Records excerpted from a collection:
-- Opening Marker --

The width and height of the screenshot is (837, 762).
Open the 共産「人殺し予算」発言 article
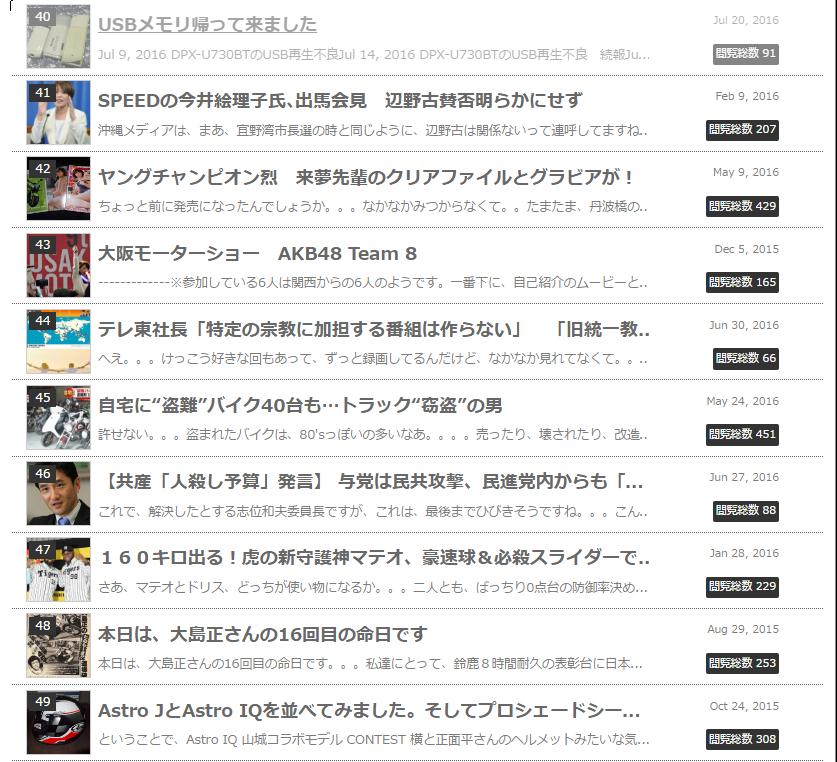371,482
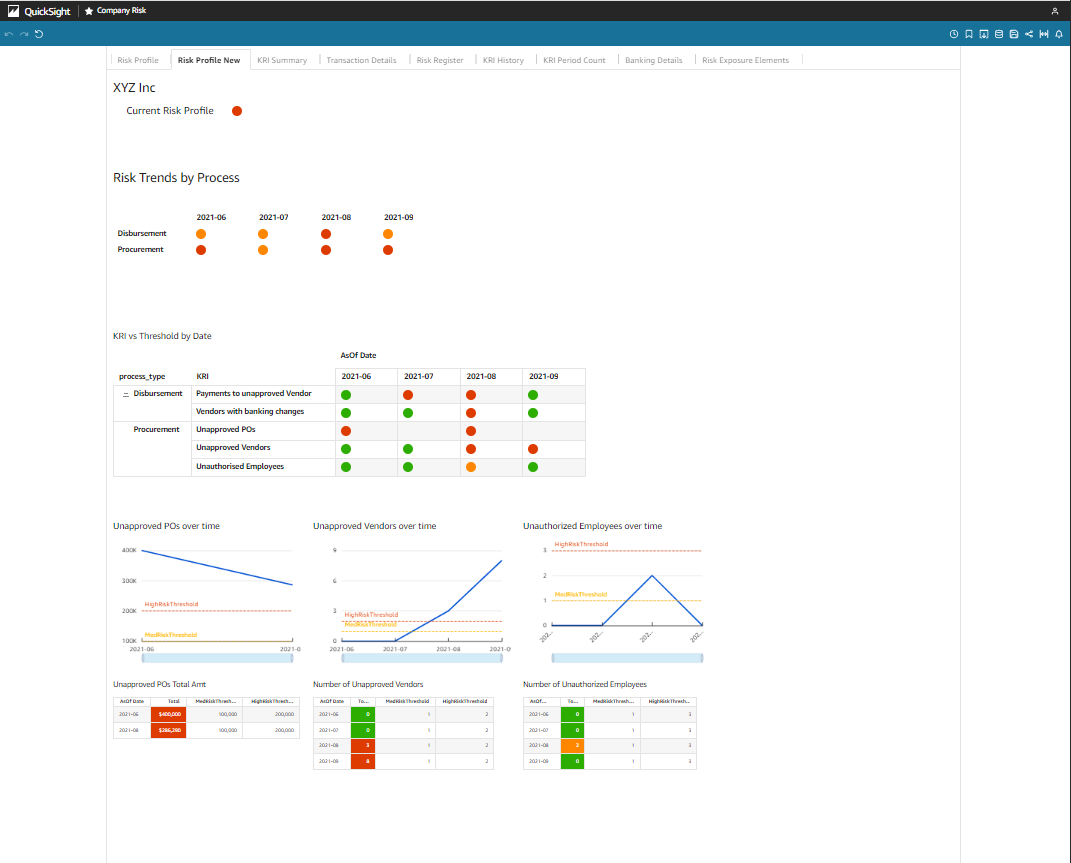Open the Banking Details tab
This screenshot has height=863, width=1071.
point(654,60)
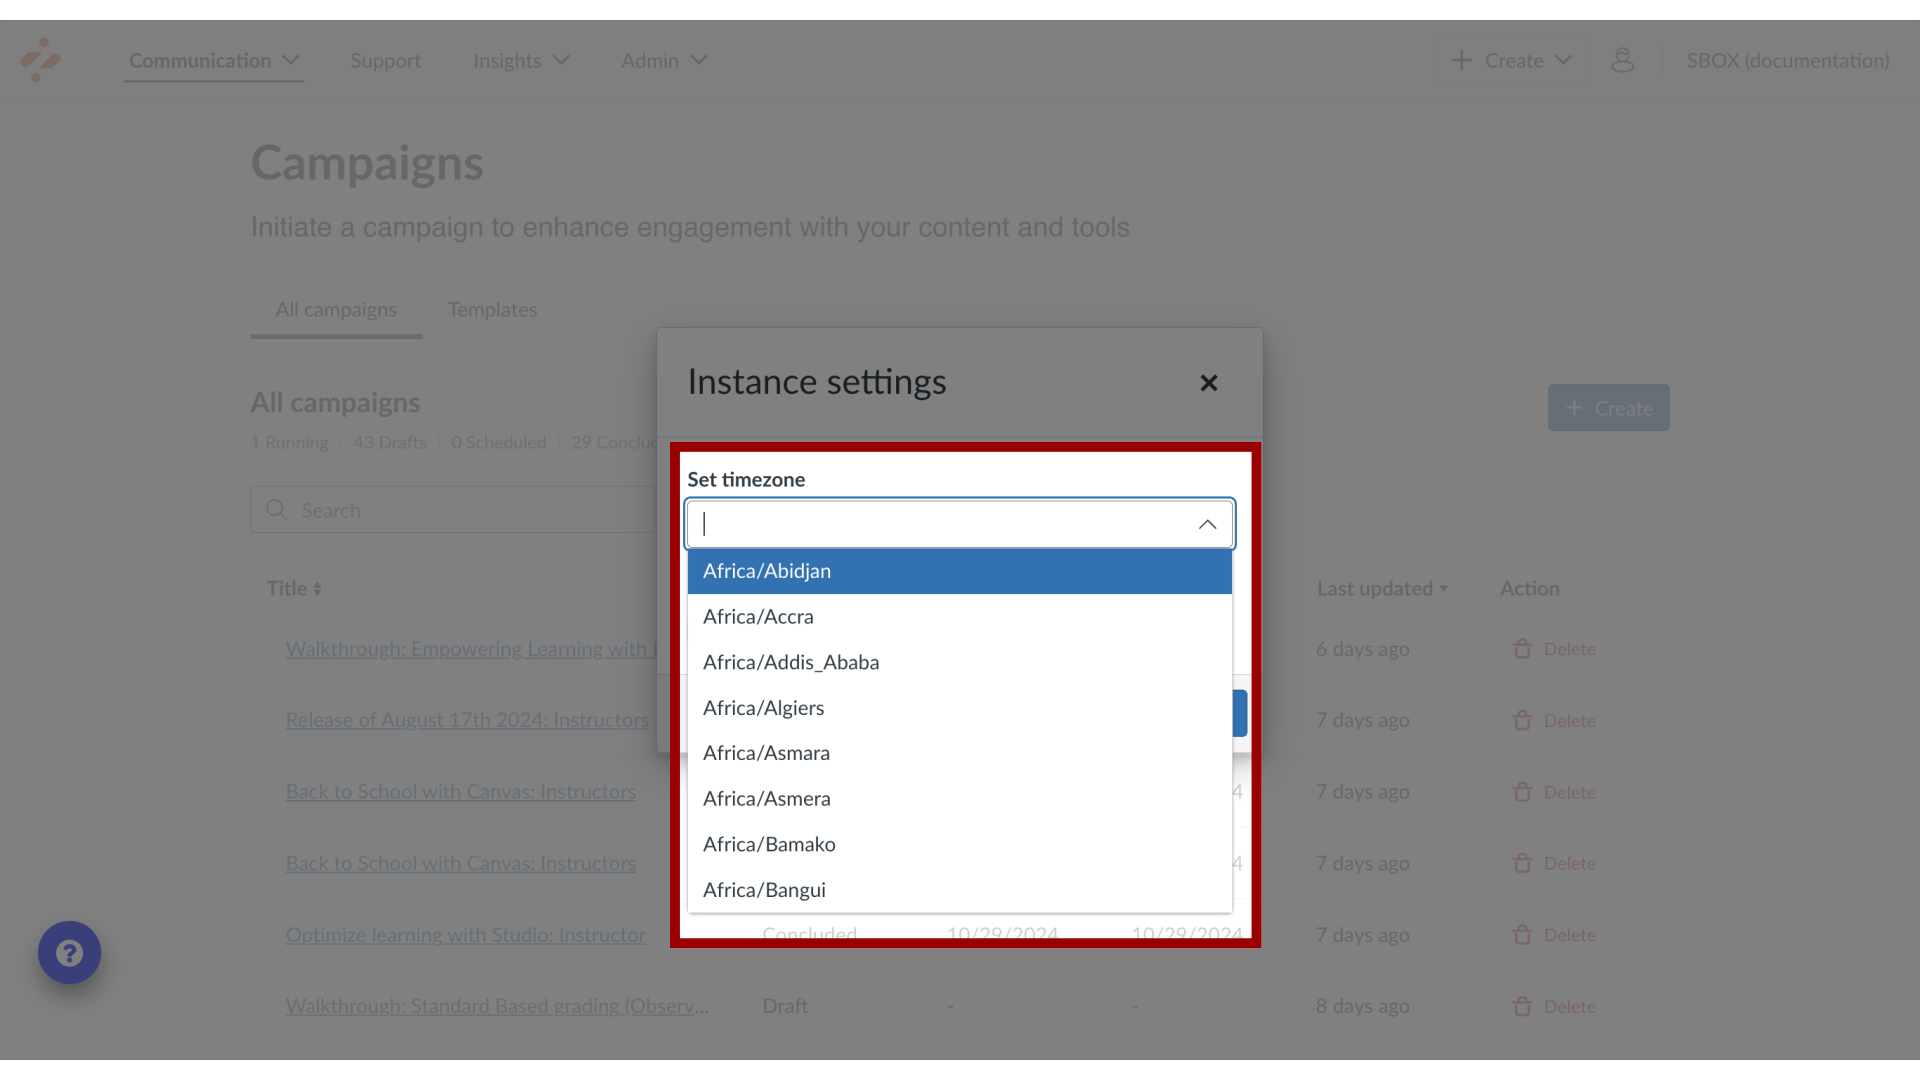Click the canvas logo icon top left
The width and height of the screenshot is (1920, 1080).
(x=40, y=61)
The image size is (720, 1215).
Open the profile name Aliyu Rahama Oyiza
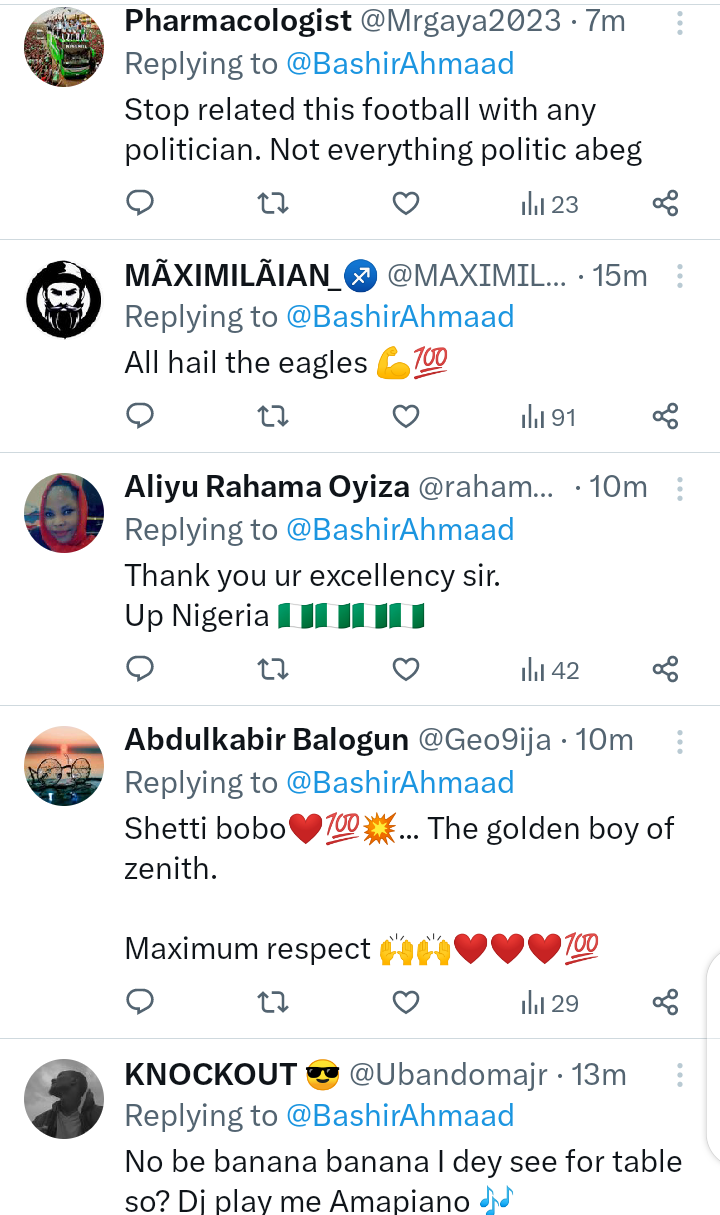coord(267,487)
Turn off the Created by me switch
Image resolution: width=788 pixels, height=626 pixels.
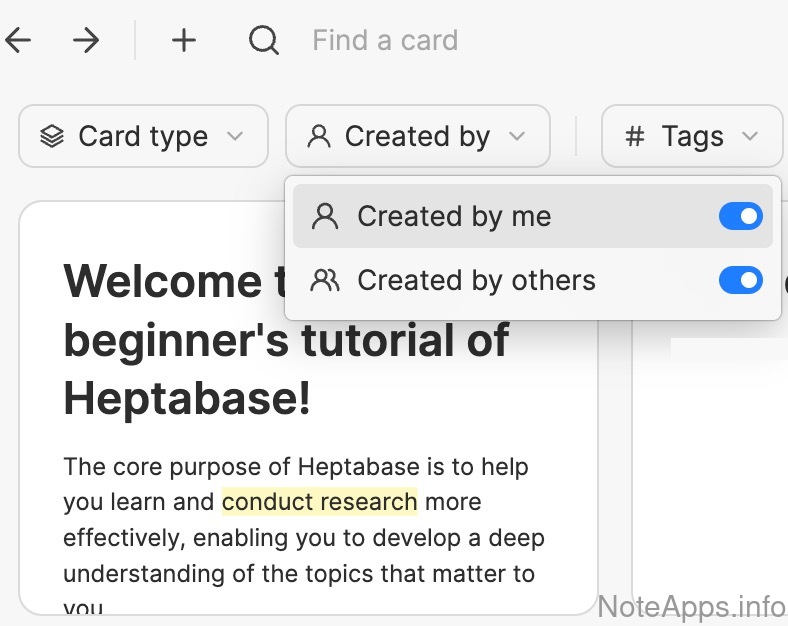coord(740,216)
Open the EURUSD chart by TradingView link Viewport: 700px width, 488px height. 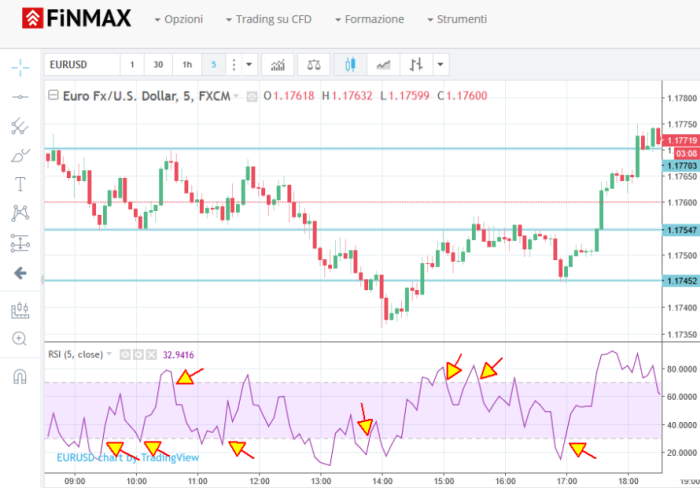[x=127, y=457]
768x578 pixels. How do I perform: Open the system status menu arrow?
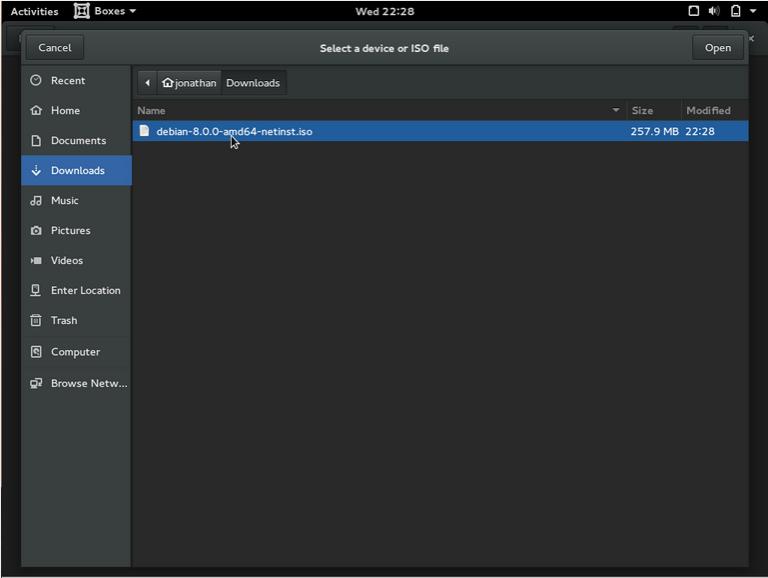[x=753, y=11]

-- Closing Marker --

Only the lines from the one containing "768x578 pixels. How" through the final line of the data are to be written out, exactly as they stand and without pictures.

TASK RESULT:
768x578 pixels. How do I perform: Open the system status menu arrow?
[x=753, y=11]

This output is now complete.